George's Guardian's of Grace Projects

Stocking project is now in full force collecting donations. We have a list of the items we can use. You can also choose to sponsor a stocking in memory or honor of someone else. We will include a paragraph or two in the cards we place in the stockings to let the recipient know about the person that means so much to you. Our paypal account is posted on this page and ready to take donations. Email us for a list of items needed or with any questions or information you would like included on a sponsored stocking/donation.

Tuesday, March 15, 2011

Reflection

"Lord All-Powerful, see how sad I am. Remember me and don't forget me.

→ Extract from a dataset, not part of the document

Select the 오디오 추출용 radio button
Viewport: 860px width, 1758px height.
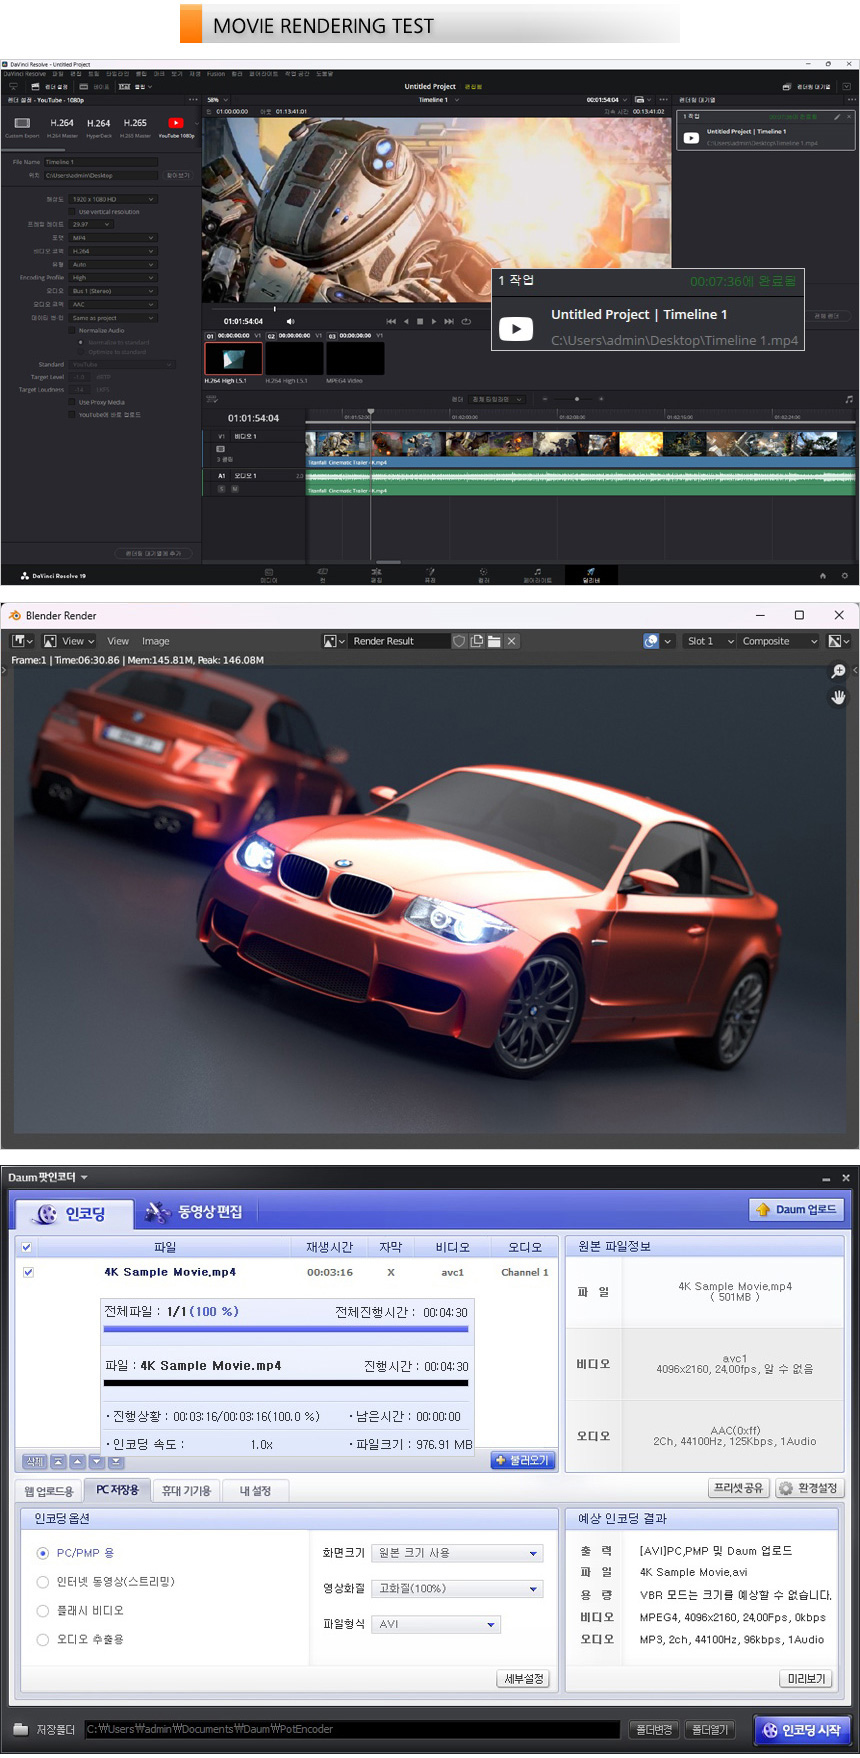tap(43, 1639)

If you will give me a son, I will give him back to you all his life." 1 Samuel 1:11NCV
This time of year for Christians is a great time for reflection and a way to find a way to deepen their relationship with God. This year I have really taken this to heart and am trying to use it to find peace in my heart over George returning to heaven so soon and me being left here without him. I have also decided recently that I wanted to continue to teach my children about God and each night we now read a book I bought a while ago called Bible Prayers for Bedtime. It gives you a bible passage, the short story that goes with it, and a prayer is related to the idea behind the story. Initially the boys only listened to me as I would read but I decided even if they did not understand any of it that I was going to continue to read to them every night before they went to bed. Now they look forward to the readings and come running with the book the minute I say it is bedtime. Each boy also repeats after me when saying the prayer and have learned to do the sign of the cross and bless themselves and me as we say goodnight. The passage above was from tonights story/reading and it really touched me.

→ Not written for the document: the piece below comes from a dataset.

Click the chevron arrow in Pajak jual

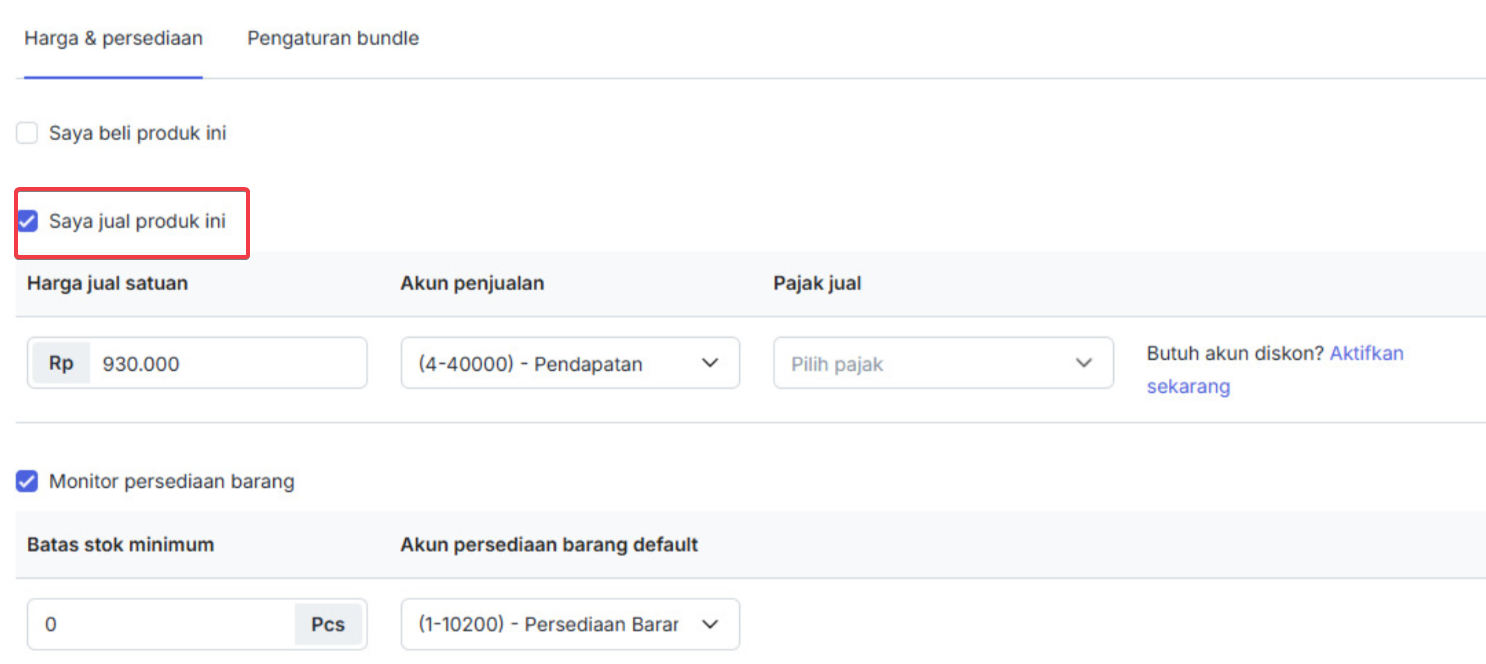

I'm really trying hard to work through the sadness that I feel over loosing George so soon. I know the pain will never go away and it really just shows how much he meant to me but I need to really try and find a better way to live without him in my life. I've been reading the book the Shack. If you have never read it, I suggest you take the time to do so. It really makes you think about life and faith and just your general perception on things and how limiting they can be. The one part that touched me a lot was when the gentleman gets in a conversation with the holy spirit about "good" and "bad" and how we determine as humans what that is. Something we may perceive as "bad" when someone else may not think it really is and how it really is all about perception. Without "good" there would be no such thing as bad and there would be no appreciation for the "good" things in life.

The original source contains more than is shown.